Reputation: 23
This is not my data (for confidentiality reasons), but I have tried to create a reproducible example using a dataset included in the ggplot2 library. I have an histogram summarizing the value of some variable by group (factor of 2 levels). First, I did not want the counts but proportions of the total, so I used that code:
library(ggplot2)
library(dplyr)
df_example <- diamonds %>% as.data.frame() %>% filter(cut=="Premium" | cut=="Ideal")
ggplot(df_example,aes(x=z,fill=cut)) +
geom_histogram(aes(y=after_stat(width*density)),binwidth=1,center=0.5,col="black") +
facet_wrap(~cut) +
scale_x_continuous(breaks=seq(0,9,by=1)) +
scale_y_continuous(labels=scales::percent_format(accuracy=2,suffix="")) +
scale_fill_manual(values=c("#CC79A7","#009E73")) +
labs(x="Depth (mm)",y="Count") +
theme_bw() + theme(legend.position="none")
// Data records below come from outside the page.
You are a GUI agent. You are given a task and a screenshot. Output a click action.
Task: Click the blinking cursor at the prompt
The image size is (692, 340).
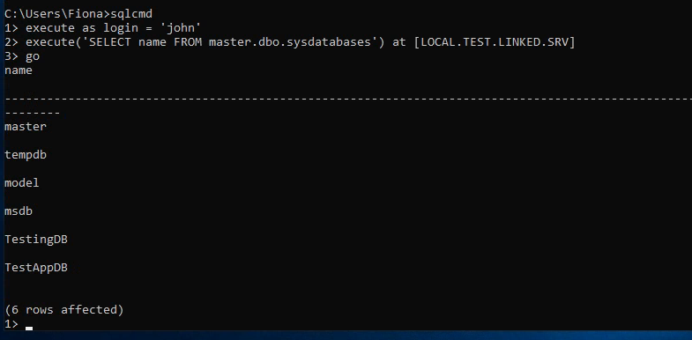(x=29, y=328)
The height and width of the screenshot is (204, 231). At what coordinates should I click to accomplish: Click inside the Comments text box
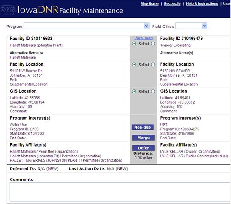coord(120,192)
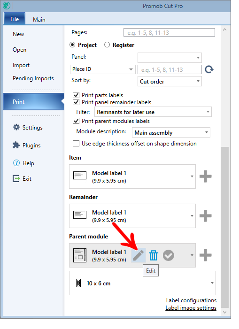The image size is (239, 329).
Task: Select Pending Imports in the File menu
Action: (x=33, y=78)
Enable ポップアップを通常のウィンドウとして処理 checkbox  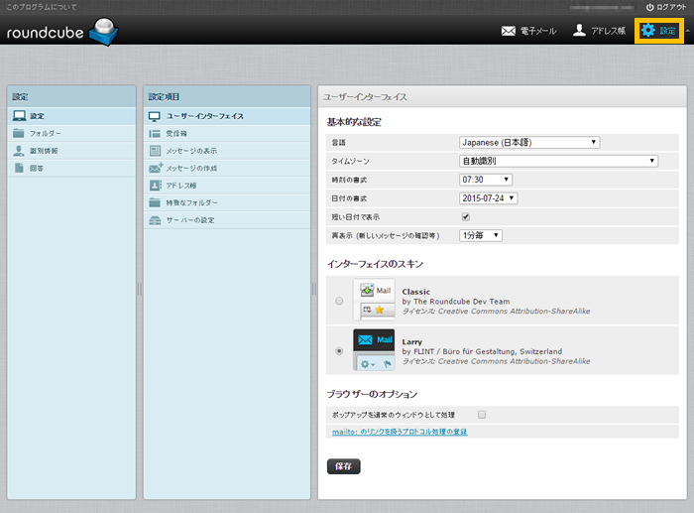pyautogui.click(x=482, y=414)
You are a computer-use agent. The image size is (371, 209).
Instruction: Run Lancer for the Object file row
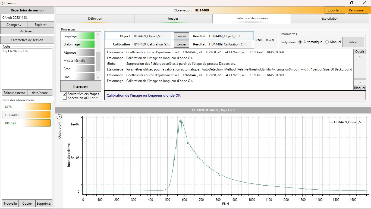pos(181,36)
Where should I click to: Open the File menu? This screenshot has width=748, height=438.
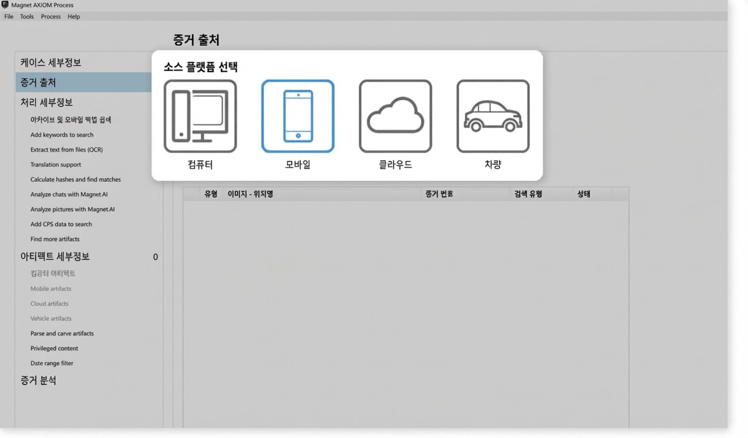coord(8,16)
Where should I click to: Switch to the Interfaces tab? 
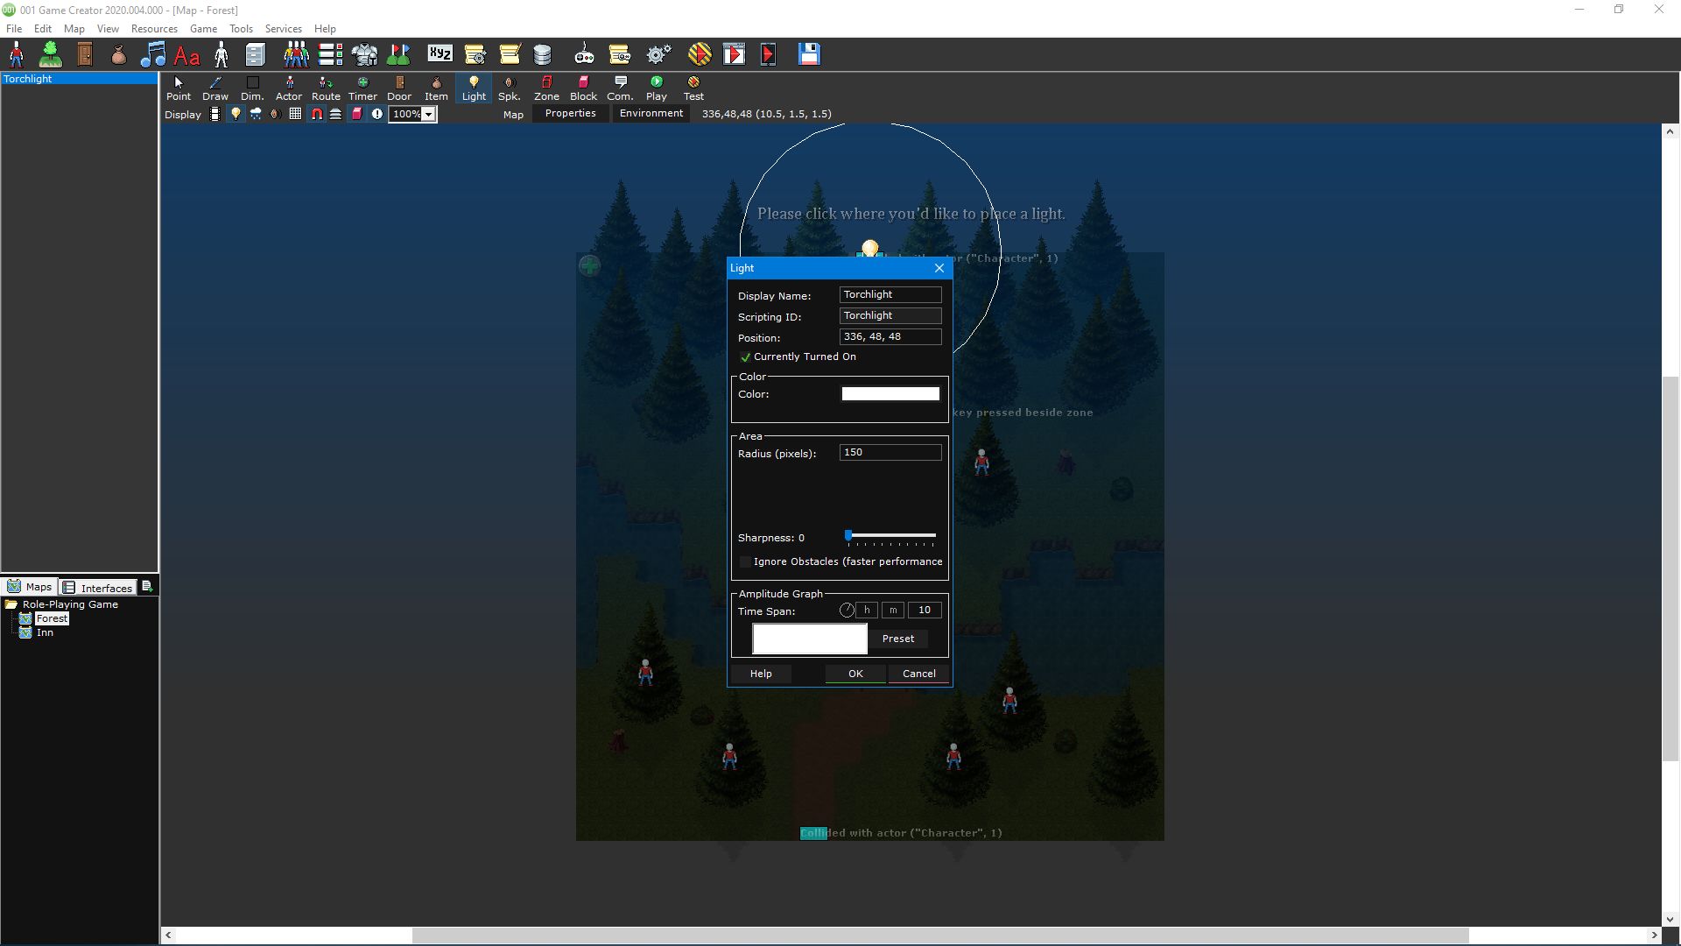tap(97, 588)
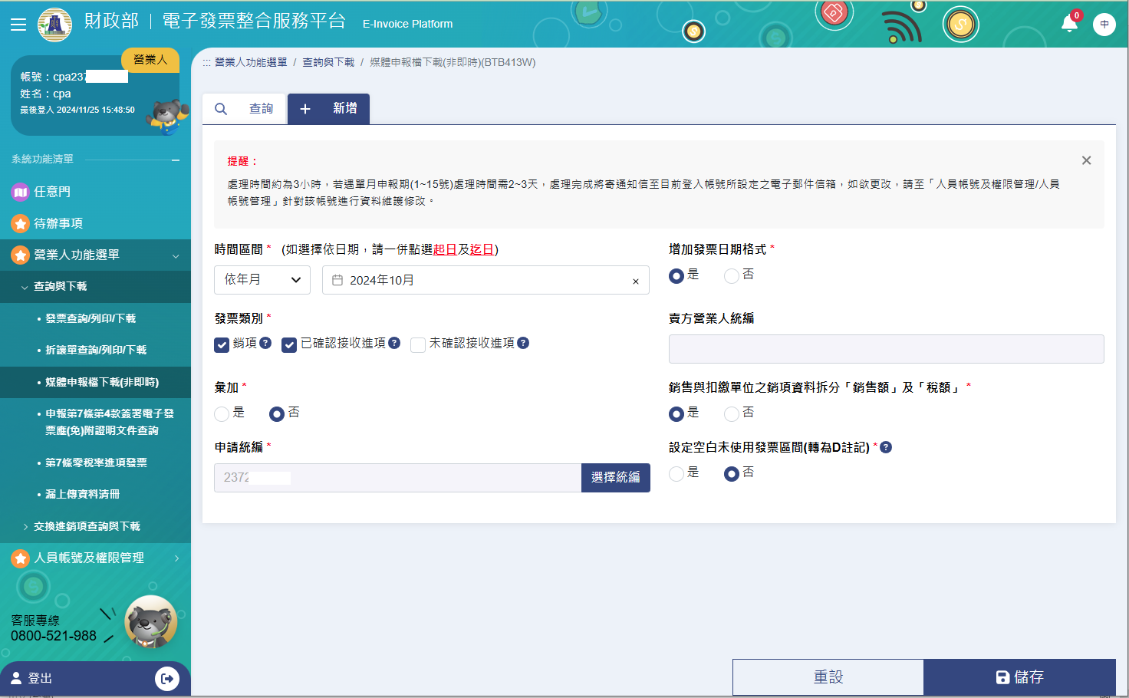This screenshot has height=698, width=1129.
Task: Click help icon beside 銷項 checkbox
Action: pyautogui.click(x=265, y=343)
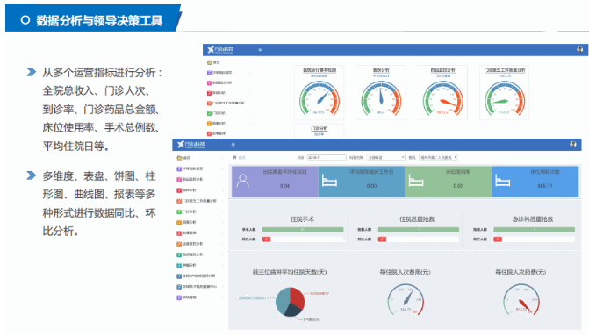This screenshot has height=336, width=589.
Task: Expand the 门诊分析 arrow in the inpatient dashboard sidebar
Action: pos(222,211)
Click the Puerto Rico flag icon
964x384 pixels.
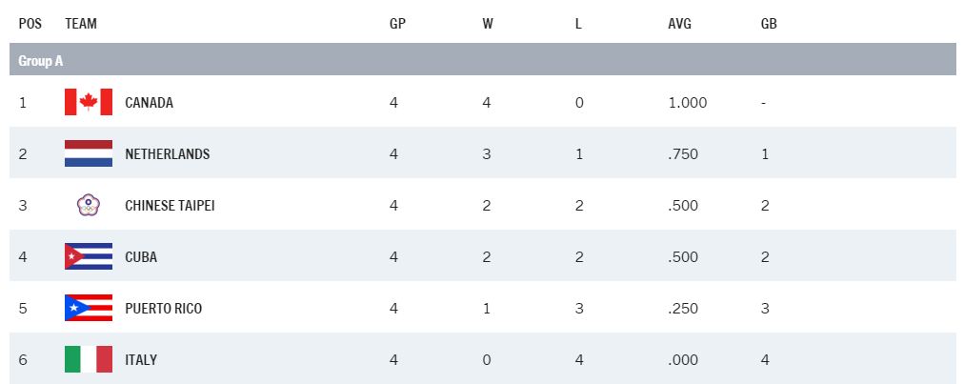click(89, 308)
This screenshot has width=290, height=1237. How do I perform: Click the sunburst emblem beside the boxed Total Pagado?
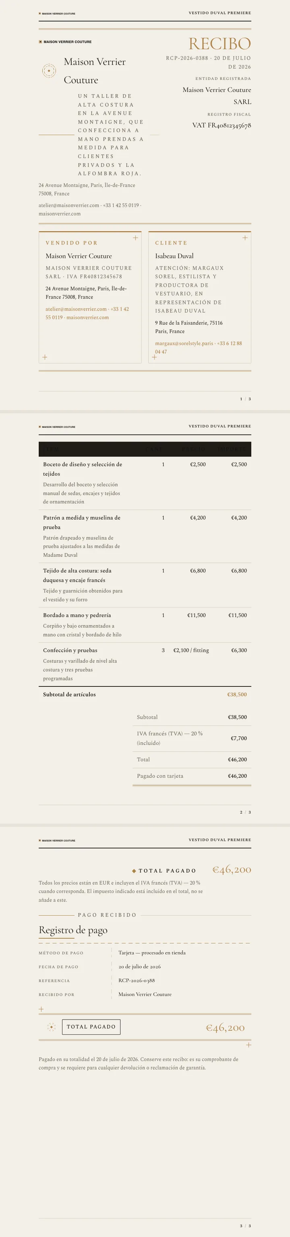point(52,1027)
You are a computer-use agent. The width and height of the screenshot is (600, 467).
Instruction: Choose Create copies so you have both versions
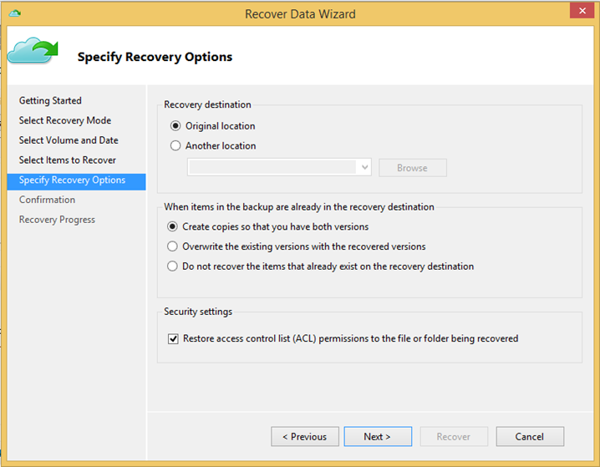pyautogui.click(x=172, y=226)
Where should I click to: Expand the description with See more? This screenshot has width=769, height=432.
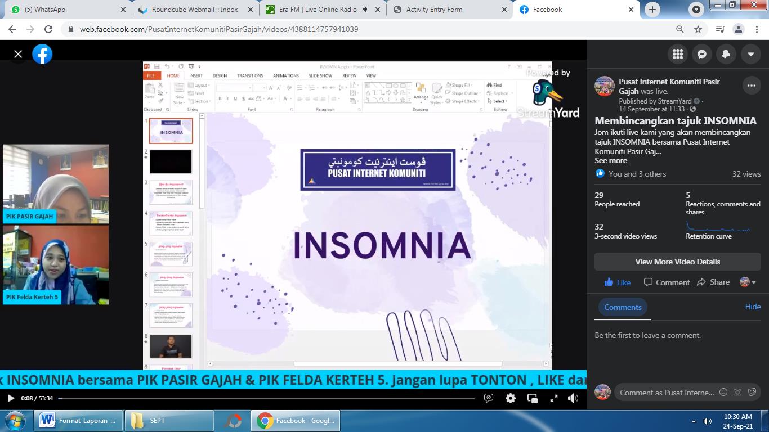coord(611,160)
It gave me this as a result.
The issue is that I would like to print the numeric percentages on top of the bins and haven't find a way to do so.
As I saw it done for printing counts elsewhere, I attempted to print them using stat_bin(), including the same y and label values as the y in geom_histogram, thinking it would print the right numbers:
ggplot(df_example,aes(x=z,fill=cut)) +
geom_histogram(aes(y=after_stat(width*density)),binwidth=1,center=0.5,col="black") +
stat_bin(aes(y=after_stat(width*density),label=after_stat(width*density*100)),geom="text",vjust=-.5) +
facet_wrap(~cut) +
scale_x_continuous(breaks=seq(0,9,by=1)) +
scale_y_continuous(labels=scales::percent_format(accuracy=2,suffix="")) +
scale_fill_manual(values=c("#CC79A7","#009E73")) +
labs(x="Depth (mm)",y="%") +
theme_bw() + theme(legend.position="none")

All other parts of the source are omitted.